Rows on where targets appear
>> Begin

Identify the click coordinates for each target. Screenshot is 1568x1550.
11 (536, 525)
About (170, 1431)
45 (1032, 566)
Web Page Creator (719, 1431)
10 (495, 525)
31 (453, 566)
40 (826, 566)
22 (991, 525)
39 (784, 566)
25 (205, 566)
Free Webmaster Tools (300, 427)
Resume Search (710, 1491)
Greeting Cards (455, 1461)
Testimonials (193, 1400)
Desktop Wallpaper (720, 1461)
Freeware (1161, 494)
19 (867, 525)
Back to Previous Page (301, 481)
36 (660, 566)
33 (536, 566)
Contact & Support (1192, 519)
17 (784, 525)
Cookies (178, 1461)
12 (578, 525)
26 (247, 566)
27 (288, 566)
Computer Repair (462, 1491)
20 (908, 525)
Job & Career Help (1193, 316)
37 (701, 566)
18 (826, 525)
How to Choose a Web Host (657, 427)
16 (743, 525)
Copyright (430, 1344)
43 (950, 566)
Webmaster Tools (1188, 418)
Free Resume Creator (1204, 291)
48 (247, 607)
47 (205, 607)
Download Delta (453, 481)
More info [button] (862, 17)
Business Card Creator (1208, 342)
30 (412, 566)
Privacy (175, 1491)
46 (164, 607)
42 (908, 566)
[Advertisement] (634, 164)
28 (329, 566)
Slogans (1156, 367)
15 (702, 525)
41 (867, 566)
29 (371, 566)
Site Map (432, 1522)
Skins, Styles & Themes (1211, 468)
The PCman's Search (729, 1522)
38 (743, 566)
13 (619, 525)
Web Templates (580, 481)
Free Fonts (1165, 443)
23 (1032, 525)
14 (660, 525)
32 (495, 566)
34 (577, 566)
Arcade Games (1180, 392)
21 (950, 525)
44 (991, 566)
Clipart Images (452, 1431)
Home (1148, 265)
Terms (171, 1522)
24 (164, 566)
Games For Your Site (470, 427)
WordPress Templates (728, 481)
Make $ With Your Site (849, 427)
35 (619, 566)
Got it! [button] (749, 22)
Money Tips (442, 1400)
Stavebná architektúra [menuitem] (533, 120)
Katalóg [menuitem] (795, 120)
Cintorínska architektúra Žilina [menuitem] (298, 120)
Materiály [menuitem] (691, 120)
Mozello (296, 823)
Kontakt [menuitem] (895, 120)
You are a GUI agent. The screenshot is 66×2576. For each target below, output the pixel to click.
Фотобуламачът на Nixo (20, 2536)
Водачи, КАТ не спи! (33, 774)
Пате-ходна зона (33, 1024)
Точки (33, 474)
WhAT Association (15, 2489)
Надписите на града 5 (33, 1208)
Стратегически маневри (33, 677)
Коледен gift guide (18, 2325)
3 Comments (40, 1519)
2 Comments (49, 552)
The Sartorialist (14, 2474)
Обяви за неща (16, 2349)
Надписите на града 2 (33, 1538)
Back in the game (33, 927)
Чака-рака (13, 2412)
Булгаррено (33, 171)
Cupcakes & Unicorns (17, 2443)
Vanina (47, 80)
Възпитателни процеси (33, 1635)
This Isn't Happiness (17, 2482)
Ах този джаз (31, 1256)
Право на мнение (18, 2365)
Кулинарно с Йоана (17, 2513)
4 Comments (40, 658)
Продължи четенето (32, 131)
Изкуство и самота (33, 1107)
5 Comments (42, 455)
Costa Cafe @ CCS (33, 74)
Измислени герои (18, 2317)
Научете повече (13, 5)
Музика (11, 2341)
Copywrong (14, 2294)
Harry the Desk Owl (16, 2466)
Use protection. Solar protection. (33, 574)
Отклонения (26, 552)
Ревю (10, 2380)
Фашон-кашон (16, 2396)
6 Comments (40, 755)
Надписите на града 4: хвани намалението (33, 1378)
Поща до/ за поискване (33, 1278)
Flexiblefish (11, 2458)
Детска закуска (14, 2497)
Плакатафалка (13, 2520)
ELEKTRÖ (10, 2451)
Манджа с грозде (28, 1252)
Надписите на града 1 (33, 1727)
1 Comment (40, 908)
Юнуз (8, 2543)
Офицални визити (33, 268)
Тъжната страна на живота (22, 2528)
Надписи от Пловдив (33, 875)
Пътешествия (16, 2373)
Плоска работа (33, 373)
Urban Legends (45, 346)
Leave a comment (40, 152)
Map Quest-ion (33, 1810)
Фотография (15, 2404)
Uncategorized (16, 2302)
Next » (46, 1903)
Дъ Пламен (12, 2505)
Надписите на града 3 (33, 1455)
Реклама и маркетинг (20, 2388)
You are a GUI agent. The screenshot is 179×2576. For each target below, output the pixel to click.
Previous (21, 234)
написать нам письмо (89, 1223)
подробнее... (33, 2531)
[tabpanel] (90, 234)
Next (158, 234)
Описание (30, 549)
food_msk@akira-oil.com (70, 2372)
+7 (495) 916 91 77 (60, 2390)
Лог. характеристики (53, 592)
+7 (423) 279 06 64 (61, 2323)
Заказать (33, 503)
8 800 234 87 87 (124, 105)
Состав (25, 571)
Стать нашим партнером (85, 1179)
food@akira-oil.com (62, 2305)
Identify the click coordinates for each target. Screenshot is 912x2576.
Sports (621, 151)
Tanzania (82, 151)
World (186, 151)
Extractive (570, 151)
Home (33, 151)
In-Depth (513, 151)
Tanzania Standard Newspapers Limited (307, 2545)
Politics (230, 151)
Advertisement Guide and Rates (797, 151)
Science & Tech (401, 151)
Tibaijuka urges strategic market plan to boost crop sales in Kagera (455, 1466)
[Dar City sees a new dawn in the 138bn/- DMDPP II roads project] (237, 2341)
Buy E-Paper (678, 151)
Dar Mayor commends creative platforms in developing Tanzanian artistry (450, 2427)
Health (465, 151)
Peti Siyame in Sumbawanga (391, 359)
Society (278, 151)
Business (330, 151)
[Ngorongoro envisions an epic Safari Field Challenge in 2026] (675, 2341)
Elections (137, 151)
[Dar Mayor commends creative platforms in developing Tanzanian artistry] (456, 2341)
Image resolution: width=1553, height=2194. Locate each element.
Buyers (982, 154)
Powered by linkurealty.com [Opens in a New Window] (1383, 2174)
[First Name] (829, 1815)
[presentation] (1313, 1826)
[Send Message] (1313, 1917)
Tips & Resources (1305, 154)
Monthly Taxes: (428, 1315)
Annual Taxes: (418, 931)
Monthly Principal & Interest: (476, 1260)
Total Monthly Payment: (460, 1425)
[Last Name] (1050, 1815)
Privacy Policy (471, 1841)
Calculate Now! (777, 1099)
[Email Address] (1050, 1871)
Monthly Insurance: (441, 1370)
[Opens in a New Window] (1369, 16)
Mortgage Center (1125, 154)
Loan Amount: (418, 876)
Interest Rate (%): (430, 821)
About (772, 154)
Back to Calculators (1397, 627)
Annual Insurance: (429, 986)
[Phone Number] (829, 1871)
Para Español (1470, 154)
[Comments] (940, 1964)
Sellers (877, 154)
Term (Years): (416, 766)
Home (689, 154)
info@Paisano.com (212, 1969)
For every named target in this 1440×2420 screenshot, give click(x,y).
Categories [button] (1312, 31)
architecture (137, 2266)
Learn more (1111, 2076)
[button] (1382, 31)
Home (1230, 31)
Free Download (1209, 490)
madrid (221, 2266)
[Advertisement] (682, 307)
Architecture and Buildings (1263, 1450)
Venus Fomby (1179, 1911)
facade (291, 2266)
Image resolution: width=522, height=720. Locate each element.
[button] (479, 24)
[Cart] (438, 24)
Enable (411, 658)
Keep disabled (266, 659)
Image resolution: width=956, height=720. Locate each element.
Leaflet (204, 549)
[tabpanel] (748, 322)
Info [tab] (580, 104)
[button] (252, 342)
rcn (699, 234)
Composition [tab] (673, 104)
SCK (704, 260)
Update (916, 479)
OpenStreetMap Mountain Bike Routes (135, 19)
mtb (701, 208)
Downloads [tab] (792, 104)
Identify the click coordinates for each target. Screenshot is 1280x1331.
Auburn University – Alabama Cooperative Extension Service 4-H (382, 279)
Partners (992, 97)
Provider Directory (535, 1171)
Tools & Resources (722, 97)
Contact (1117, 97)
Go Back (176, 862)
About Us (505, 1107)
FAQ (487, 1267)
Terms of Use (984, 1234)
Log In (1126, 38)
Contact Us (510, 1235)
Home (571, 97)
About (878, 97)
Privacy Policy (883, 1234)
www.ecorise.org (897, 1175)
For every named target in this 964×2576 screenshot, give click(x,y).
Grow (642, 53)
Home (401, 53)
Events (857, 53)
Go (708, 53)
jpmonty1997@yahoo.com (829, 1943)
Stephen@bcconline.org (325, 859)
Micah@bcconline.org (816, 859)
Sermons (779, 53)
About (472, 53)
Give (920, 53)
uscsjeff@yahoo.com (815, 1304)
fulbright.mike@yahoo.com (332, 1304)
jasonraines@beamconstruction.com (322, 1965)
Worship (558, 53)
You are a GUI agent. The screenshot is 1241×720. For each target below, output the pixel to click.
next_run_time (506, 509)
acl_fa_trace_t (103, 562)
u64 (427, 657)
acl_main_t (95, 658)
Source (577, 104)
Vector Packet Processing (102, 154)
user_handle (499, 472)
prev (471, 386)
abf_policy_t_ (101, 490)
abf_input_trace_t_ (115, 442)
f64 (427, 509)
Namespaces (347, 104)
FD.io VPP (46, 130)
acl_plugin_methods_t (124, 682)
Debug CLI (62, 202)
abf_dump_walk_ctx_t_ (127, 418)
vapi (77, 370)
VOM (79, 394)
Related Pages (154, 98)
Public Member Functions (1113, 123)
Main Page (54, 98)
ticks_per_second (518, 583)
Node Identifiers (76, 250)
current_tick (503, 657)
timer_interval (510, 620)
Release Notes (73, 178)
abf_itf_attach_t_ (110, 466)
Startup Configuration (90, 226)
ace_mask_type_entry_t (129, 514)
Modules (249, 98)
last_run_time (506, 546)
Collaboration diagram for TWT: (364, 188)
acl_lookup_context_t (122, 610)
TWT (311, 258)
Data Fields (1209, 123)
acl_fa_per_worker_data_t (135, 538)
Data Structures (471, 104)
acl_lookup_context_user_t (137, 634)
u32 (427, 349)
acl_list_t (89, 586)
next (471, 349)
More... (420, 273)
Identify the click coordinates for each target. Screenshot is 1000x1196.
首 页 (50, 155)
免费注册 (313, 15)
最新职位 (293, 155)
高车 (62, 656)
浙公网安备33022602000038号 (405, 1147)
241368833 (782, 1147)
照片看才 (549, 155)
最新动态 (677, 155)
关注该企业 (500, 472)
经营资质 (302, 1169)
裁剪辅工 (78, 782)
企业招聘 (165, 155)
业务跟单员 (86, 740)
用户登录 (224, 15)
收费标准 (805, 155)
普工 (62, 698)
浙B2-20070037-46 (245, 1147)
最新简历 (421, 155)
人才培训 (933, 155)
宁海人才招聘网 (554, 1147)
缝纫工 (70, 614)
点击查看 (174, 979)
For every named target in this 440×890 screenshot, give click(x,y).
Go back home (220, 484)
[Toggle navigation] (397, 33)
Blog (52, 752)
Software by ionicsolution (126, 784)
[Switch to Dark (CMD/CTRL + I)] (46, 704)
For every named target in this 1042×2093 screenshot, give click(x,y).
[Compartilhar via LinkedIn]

>> End

Repeat the rows word for word, starting at the very first row and ending at the line containing "30 (412, 566)", with both of those lines included.

Identify the click coordinates for each target. Screenshot is 1568x1550.
11 (536, 525)
About (170, 1431)
45 (1032, 566)
Web Page Creator (719, 1431)
10 (495, 525)
31 (453, 566)
40 (826, 566)
22 (991, 525)
39 (784, 566)
25 (205, 566)
Free Webmaster Tools (300, 427)
Resume Search (710, 1491)
Greeting Cards (455, 1461)
Testimonials (193, 1400)
Desktop Wallpaper (720, 1461)
Freeware (1161, 494)
19 (867, 525)
Back to Previous Page (301, 481)
36 (660, 566)
33 (536, 566)
Contact & Support (1192, 519)
17 (784, 525)
Cookies (178, 1461)
12 (578, 525)
26 (247, 566)
27 (288, 566)
Computer Repair (462, 1491)
20 (908, 525)
Job & Career Help (1193, 316)
37 (701, 566)
18 (826, 525)
How to Choose a Web Host (657, 427)
16 (743, 525)
Copyright (430, 1344)
43 (950, 566)
Webmaster Tools (1188, 418)
Free Resume Creator (1204, 291)
48 (247, 607)
47 (205, 607)
Download Delta (453, 481)
More info [button] (862, 17)
Business Card Creator (1208, 342)
30 (412, 566)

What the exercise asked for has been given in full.